My Nodebook for December
for Ihab Hassan
1
Closing the door is supposed to open some
inward source—as with, for example, the prayer-
closet: the text says go in and “shut thy door.”
It's a stroke of luck when traditional
wisdom so matches the turning of the season.
2
I've ofen thought of writing a poem of grotesque
length (an epic, yes) and setting the entire argument
the instant after Gautama's enlightenment, while
it seemed to him he would pass directly
into Nirvana, while the powers of good trembled
thinking man was lost. It was only an
instant, because of course the Buddha
reconsidered.
3
Bulls for the bull-fight must (this is
absolutely essential) be
innocent. The very brightest are certainly,
by human standards, stupid, but
after a few fights the
dullest among them would learn not to
charge an empty cape but turn and
massacre the fancy-pants who dances there
for a bloody crowd. But, as Hemingway
noted, the bull never survives. I can't, myself, get
excited about “life and death, i.e., violent
death,” and have never been able to
work up much sympathy for
the brute who runs with his
head down or for the show-off, who
has it coming. I'll probably never
develop a taste for battle or
get seven novels written or kill myself.
4
History is hard for me. I’ve no
sense for it.
5
The world—and if ever there was a self-evident
proposition, here it is—the world
is a big fish. I've caught it in
my net. And now, long into the winter
nights, wearily, I study my net.
The fish stinks.
6
A friend talks passionately in favor of
silence. I listen to him. He says, “Silence
dissolves the categories” and “Silence renews
the potential of consciousness.” And it strikes me
that I should say something.
But I've never been able to argue.
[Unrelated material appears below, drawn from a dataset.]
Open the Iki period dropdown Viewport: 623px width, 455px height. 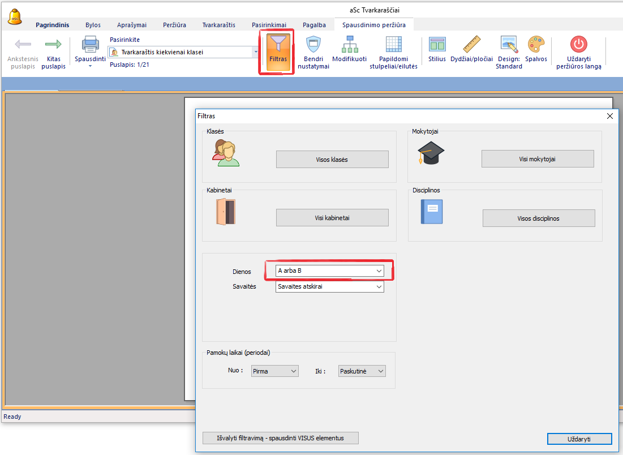point(380,371)
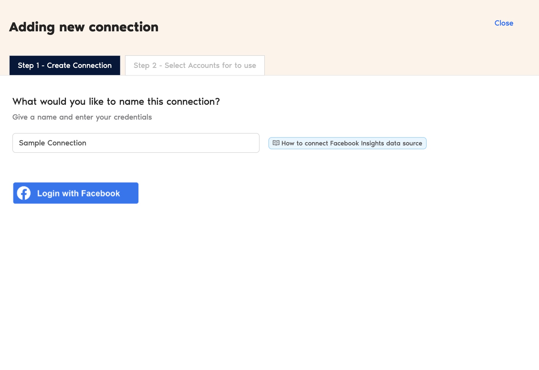This screenshot has height=370, width=539.
Task: Select the dark navy Create Connection step
Action: [x=65, y=65]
And whenever there’s
been a choice between speaking and keeping still,
I’ve kept my mouth shut. Well,
usually. And only after
a certain amount of prodding I’ve
produced the necessary conventional sounds,
feeling the thread of words I spew
inordinately fragile, certainly nothing
to depend on. Whereas the craw of
silence is vast and, anyway,
already has us—it’s the scorching sunlight
of a Nilescape or the wind across the Great
Plains, burying us. Friend, waist deep in dust or
sand, maybe we’d contrive a gesture.
7
I passed the peak of my
energy at the age of—it's
hard to believe—
twelve. Since then,
little by little, I've collected
the furniture of my house.
I teach meanwhile, and I
study, but no one knows
my specialty.
8 XMAS [after Pessoa]
A God is born. Some other Gods die. Truth
has neither come nor gone, only the Error has changed.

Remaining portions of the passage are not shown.